[5] On CloudSQL proxy and Kubernetes sidecars...and Airbyte too

Let’s face it, we all run multiple containers in our pods. For various reasons. Some are completely justified, like having a service do some preliminary work (init containers) before your actual service is up and running, or perhaps a cleanup task after your service exist. Perhaps even adding neat features like encryption to services that don’t have it using things such as Linkerd. No matter what the scenario is, these side jobs are called sidecars and so far Kubernetes has treated them as the second class citizens. That never stopped us from using them.

One of the issues we face with these sidecars is how to handle exiting of such a service. Let’s say that you have a scenario in which you use GCP CloudSQL. The secure and recommended way for your Kubernetes service to connect to said SQL server is to use CloudSQL proxy.This runs pretty smooth with a configuration similar to this one:

extraContainers:
   - name: cloud-sql-proxy
     image: gcr.io/cloud-sql-connectors/cloud-sql-proxy:2.6.1
     args:
       - "--address=127.0.0.1"
       - "--port=5432"
       - "--auto-iam-authn"
       - "--private-ip"
       - "--structured-logs"
       - "my-project:europe-west2:my-db"

What will happen here is that CloudSQL proxy will establish a secure connection between the pod and the server, use a private IP address, because you have not exposed your SQL server to the world, right(?), and allows you use IAM as an authentication method instead of the stone age username/password approach. This works like a charm when there is no need for your pod to complete its job - it runs the whole time because you care about the uptime.

However, things become a little complicated when you want to run a Job which is a one time thing that does what you want it do to and then gracefully exists and leaves the pod in state Completed. This is especially problematic in case of services that use a Helm chart hook that prevents further deployment to continue until this one time Job is marked as completed. If you were to manually kill the pod once it’s done doing what it needed to do, just so that you get rid of CloudSQL proxy that is still running, you are in for a ride. The Job will end up being marked as failed thus killing the continuation of the deployment.

So, until we all upgrade our Kubernetes clusters to 1.28, and that little feature is polished out, since it’s in alpha state now, what are we to do to avoid broken deployments?

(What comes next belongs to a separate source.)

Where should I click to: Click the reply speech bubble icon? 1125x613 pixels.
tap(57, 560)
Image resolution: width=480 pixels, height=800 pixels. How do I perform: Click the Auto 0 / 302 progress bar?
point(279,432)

We can use sidecars to shut down sidecard, of course. I have recently been dealing with a self-hosted Airbyte. I can tell you, hosting Airbyte yourself in Kubernetes is an adventure. It works, but do you need to use black magic to make it so! One of many issues I’ve faced while trying to run that thing in Kubernetes were database migrations. Whenever Airbyte is updated it runs a Job called bootloader which runs database migrations and then exits. And this is all fine if you use some regular SQL server. However, it is not fine when you have a GCP CloudSQL in a super secure environment. You need to use CloudSQL proxy.

Having CloudSQL in bootloader as a sidecard was not a problem either. The same code I’ve shared above works like a charm. However, exiting once the migration is done is a bit of a problem. Just killing CloudSQL sidecar will not do it, as Helm will declare the job a failure stopping further updates. This is especially problematic if you are deploying Airbyte using a CI/CD tool such as ArgoCD.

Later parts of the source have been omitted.